Records from a collection
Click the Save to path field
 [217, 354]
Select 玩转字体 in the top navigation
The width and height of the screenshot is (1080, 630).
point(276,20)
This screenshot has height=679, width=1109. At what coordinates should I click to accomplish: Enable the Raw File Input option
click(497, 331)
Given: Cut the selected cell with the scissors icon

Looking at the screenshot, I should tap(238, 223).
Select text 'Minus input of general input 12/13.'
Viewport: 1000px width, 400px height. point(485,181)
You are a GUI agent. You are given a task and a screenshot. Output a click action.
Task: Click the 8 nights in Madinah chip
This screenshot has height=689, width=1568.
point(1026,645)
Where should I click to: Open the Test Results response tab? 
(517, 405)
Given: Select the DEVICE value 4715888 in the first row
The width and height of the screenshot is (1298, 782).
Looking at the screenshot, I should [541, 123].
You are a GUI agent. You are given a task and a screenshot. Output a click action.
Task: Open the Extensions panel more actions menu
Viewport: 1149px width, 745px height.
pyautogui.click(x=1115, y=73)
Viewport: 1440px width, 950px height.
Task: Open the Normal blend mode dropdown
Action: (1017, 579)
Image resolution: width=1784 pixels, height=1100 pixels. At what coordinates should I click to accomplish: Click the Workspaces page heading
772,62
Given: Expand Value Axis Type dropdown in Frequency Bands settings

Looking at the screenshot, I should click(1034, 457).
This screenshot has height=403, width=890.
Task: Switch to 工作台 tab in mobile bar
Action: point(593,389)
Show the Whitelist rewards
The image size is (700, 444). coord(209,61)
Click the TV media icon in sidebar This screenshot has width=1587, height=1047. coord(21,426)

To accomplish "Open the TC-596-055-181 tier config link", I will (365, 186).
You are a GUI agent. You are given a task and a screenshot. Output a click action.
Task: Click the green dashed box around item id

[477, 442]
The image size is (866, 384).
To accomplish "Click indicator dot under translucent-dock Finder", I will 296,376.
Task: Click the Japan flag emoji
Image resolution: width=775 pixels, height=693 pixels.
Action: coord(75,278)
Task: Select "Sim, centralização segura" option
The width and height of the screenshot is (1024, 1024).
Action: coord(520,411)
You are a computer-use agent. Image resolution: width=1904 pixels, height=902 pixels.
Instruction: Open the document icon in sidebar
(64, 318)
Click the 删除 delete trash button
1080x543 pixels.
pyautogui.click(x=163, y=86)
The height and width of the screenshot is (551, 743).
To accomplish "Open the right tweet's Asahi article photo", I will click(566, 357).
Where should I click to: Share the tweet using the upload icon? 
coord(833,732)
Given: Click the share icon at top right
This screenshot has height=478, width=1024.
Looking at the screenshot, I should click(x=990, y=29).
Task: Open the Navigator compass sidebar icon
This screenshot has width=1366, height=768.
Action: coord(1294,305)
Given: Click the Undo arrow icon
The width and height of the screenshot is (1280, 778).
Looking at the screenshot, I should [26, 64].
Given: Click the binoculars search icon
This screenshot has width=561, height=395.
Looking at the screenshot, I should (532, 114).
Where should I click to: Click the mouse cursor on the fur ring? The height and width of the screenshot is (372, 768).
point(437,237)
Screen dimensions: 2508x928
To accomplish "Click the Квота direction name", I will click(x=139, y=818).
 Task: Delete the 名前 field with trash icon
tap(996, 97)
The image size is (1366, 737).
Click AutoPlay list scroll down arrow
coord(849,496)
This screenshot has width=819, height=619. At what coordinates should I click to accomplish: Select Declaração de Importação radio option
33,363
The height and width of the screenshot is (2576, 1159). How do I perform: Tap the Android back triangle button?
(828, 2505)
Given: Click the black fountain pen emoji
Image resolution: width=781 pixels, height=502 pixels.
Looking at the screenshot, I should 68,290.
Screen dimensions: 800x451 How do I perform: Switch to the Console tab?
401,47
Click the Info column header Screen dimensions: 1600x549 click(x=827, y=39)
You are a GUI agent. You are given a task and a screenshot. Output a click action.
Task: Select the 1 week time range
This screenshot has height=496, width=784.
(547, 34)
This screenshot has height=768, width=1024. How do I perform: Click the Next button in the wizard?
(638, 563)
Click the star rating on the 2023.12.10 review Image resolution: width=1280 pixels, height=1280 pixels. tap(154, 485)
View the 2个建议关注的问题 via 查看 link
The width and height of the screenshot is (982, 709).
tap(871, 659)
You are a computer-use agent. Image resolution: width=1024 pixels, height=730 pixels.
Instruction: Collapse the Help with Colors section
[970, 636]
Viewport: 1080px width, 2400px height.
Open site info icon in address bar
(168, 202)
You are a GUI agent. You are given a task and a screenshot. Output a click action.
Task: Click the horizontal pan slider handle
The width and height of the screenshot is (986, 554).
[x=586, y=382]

▶ _Work required_: Reproduce the entries above in full, exactly as they read.

▶ _The answer_:
Click the Save to path field
 [217, 354]
Select 玩转字体 in the top navigation
The width and height of the screenshot is (1080, 630).
point(276,20)
This screenshot has height=679, width=1109. At what coordinates should I click to accomplish: Enable the Raw File Input option
click(497, 331)
Given: Cut the selected cell with the scissors icon

Looking at the screenshot, I should tap(238, 223).
Select text 'Minus input of general input 12/13.'
Viewport: 1000px width, 400px height. point(485,181)
You are a GUI agent. You are given a task and a screenshot. Output a click action.
Task: Click the 8 nights in Madinah chip
This screenshot has height=689, width=1568.
point(1026,645)
Where should I click to: Open the Test Results response tab? 
(517, 405)
Given: Select the DEVICE value 4715888 in the first row
The width and height of the screenshot is (1298, 782).
Looking at the screenshot, I should [541, 123].
You are a GUI agent. You are given a task and a screenshot. Output a click action.
Task: Open the Extensions panel more actions menu
Viewport: 1149px width, 745px height.
pyautogui.click(x=1115, y=73)
Viewport: 1440px width, 950px height.
Task: Open the Normal blend mode dropdown
Action: (1017, 579)
Image resolution: width=1784 pixels, height=1100 pixels. At what coordinates should I click to accomplish: Click the Workspaces page heading
772,62
Given: Expand Value Axis Type dropdown in Frequency Bands settings

Looking at the screenshot, I should click(1034, 457).
This screenshot has height=403, width=890.
Task: Switch to 工作台 tab in mobile bar
Action: point(593,389)
Show the Whitelist rewards
The image size is (700, 444). coord(209,61)
Click the TV media icon in sidebar This screenshot has width=1587, height=1047. coord(21,426)

To accomplish "Open the TC-596-055-181 tier config link", I will (365, 186).
You are a GUI agent. You are given a task and a screenshot. Output a click action.
Task: Click the green dashed box around item id

[477, 442]
The image size is (866, 384).
To accomplish "Click indicator dot under translucent-dock Finder", I will 296,376.
Task: Click the Japan flag emoji
Image resolution: width=775 pixels, height=693 pixels.
Action: coord(75,278)
Task: Select "Sim, centralização segura" option
The width and height of the screenshot is (1024, 1024).
Action: coord(520,411)
You are a computer-use agent. Image resolution: width=1904 pixels, height=902 pixels.
Instruction: Open the document icon in sidebar
(64, 318)
Click the 删除 delete trash button
1080x543 pixels.
pyautogui.click(x=163, y=86)
The height and width of the screenshot is (551, 743).
To accomplish "Open the right tweet's Asahi article photo", I will click(566, 357).
Where should I click to: Share the tweet using the upload icon? 
coord(833,732)
Given: Click the share icon at top right
This screenshot has height=478, width=1024.
Looking at the screenshot, I should click(x=990, y=29).
Task: Open the Navigator compass sidebar icon
This screenshot has width=1366, height=768.
Action: coord(1294,305)
Given: Click the Undo arrow icon
The width and height of the screenshot is (1280, 778).
Looking at the screenshot, I should [26, 64].
Given: Click the binoculars search icon
This screenshot has width=561, height=395.
Looking at the screenshot, I should (532, 114).
Where should I click to: Click the mouse cursor on the fur ring? The height and width of the screenshot is (372, 768).
point(437,237)
Screen dimensions: 2508x928
To accomplish "Click the Квота direction name", I will click(x=139, y=818).
 Task: Delete the 名前 field with trash icon
tap(996, 97)
The image size is (1366, 737).
Click AutoPlay list scroll down arrow
coord(849,496)
This screenshot has width=819, height=619. At what coordinates should I click to accomplish: Select Declaração de Importação radio option
33,363
The height and width of the screenshot is (2576, 1159). How do I perform: Tap the Android back triangle button?
(828, 2505)
Given: Click the black fountain pen emoji
Image resolution: width=781 pixels, height=502 pixels.
Looking at the screenshot, I should 68,290.
Screen dimensions: 800x451 How do I perform: Switch to the Console tab?
401,47
Click the Info column header Screen dimensions: 1600x549 click(x=827, y=39)
You are a GUI agent. You are given a task and a screenshot. Output a click action.
Task: Select the 1 week time range
This screenshot has height=496, width=784.
(547, 34)
This screenshot has height=768, width=1024. How do I perform: Click the Next button in the wizard?
(638, 563)
Click the star rating on the 2023.12.10 review Image resolution: width=1280 pixels, height=1280 pixels. tap(154, 485)
View the 2个建议关注的问题 via 查看 link
The width and height of the screenshot is (982, 709).
tap(871, 659)
You are a computer-use agent. Image resolution: width=1024 pixels, height=730 pixels.
Instruction: Collapse the Help with Colors section
[970, 636]
Viewport: 1080px width, 2400px height.
Open site info icon in address bar
(168, 202)
You are a GUI agent. You are given a task and a screenshot. Output a click action.
Task: Click the horizontal pan slider handle
The width and height of the screenshot is (986, 554).
[x=586, y=382]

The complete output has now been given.